In April, the Senate approved the bill with language requiring crypto service providers to segregate their assets from the assets of their clients.

Such a provision would have been particularly useful in light of this year’s turmoil in the crypto markets and the recent collapse of FTX, which was largely the result of the company improperly transferring around $10bn in customer funds to its hedge fund Alameda Research.

However, the Chamber of Deputies decided to drop the requirement, arguing that it could be an obstacle to innovation and competition. Lawmakers added that the central bank may later revisit the matter and issue regulations as it sees fit.

“In the midst of the FTX fallout, institutional and retail investors alike are understandably concerned about the misuse of customer funds,” Hernandez said, adding that this “will have to be addressed down the line in order to rebuild trust in centralised entities”.
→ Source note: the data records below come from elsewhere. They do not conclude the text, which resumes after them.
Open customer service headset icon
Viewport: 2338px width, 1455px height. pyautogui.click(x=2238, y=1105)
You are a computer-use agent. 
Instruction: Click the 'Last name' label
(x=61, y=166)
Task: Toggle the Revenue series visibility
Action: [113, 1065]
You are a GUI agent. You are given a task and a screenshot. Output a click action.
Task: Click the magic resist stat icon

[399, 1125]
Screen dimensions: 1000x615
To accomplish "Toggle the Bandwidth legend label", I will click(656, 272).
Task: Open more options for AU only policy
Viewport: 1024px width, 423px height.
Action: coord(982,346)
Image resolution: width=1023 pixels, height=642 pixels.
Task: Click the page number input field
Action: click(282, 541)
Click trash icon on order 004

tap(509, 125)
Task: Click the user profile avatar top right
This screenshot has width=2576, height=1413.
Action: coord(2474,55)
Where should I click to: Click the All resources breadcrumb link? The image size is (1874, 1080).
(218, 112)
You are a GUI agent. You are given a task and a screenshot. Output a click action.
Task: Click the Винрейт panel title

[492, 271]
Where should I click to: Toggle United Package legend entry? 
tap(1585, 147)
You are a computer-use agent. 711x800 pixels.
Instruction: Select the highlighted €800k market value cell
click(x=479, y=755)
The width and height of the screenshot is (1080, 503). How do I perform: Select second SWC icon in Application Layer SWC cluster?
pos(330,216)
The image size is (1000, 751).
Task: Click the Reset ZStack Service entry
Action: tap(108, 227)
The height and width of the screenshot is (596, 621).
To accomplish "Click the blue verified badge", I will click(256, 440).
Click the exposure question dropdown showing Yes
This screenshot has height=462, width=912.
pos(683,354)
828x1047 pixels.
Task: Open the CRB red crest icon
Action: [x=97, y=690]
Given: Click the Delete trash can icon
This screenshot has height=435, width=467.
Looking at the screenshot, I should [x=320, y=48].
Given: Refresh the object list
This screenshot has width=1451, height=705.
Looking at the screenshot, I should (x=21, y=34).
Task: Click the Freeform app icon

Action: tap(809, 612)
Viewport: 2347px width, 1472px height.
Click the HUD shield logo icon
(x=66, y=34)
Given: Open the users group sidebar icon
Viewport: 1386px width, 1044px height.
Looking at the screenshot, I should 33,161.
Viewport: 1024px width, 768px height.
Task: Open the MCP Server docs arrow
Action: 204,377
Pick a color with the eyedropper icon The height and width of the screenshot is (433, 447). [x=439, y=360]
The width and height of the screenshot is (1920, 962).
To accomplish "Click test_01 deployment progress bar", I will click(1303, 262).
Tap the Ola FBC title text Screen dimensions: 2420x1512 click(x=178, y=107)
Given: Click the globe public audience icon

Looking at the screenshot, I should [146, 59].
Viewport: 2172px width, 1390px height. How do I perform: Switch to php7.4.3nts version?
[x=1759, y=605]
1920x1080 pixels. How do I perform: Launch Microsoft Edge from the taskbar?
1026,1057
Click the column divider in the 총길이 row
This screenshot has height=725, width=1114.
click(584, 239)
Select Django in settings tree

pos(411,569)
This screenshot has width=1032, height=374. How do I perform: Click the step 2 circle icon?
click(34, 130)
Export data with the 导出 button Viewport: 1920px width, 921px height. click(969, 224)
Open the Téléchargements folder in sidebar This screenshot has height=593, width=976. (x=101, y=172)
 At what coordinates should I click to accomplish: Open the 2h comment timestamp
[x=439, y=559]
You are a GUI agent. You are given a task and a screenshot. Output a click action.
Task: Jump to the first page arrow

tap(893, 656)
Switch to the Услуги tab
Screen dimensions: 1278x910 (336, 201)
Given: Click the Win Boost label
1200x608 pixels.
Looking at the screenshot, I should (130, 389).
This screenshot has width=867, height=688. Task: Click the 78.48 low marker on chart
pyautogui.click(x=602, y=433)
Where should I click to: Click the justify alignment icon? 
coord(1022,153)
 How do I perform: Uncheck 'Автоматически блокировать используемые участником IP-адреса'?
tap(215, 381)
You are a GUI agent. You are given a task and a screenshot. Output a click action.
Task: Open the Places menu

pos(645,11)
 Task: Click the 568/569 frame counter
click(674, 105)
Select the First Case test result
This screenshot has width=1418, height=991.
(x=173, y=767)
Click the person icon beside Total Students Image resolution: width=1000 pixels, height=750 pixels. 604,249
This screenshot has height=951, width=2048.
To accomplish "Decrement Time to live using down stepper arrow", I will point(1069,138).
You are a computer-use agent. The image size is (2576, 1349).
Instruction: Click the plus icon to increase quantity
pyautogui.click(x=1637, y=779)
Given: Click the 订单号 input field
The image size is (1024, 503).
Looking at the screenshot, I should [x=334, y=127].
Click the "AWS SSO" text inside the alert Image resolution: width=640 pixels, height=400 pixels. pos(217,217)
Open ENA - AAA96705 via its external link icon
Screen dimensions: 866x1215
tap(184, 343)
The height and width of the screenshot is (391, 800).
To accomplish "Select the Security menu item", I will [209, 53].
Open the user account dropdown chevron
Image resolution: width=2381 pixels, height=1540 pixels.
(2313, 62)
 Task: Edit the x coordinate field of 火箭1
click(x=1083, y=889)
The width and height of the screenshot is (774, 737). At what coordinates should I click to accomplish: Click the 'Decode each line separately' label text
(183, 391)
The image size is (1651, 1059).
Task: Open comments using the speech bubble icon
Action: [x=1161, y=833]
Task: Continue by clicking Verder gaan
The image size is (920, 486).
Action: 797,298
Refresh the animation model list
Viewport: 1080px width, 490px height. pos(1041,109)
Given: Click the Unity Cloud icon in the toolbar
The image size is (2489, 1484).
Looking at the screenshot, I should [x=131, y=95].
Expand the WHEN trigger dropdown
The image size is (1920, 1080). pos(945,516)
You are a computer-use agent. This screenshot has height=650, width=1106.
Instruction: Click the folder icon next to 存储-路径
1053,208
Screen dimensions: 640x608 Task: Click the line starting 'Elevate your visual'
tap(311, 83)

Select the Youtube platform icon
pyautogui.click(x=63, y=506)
High adoption, FTX fallout prompt legislative action

The bill had been seven years in the making before Congress agreed on the final version on November 30.

During this time, the use of cryptocurrencies in Brazil has been growing rapidly, both as an investment asset and as a means of payment.

Crypto proponents say it can ease many of the pain points in traditional finance in the region, including costly remittances and financial inclusion, while it can serve as a store of value in the face of skyrocketing inflation.

Meanwhile, large market players, such as neobank Nubank and e-commerce giant Mercado Libre, have announced the launch of their own digital token in Brazil.

“Brazil is a hub for crypto innovation that has already embraced cutting-edge initiatives, such as Nubank and the Mercado coin,” according to Hernandez, who believes regulation “would only accelerate this trend”.

“If passed, this bill would give more crypto projects the green light to set up shop in Brazil, but this time with clearer regulatory guidance — which will enable more businesses to integrate cryptocurrencies, particularly bitcoin, as a payment method,” he added.

The bill is now in the hands of outgoing President Jair Bolsonaro, who has until December 21 to sign the bill into law or veto it.

According to Cointelegraph, the bill has the backing of both the current government and the new government to be formed by President-elect Luiz Inácio Lula da Silva.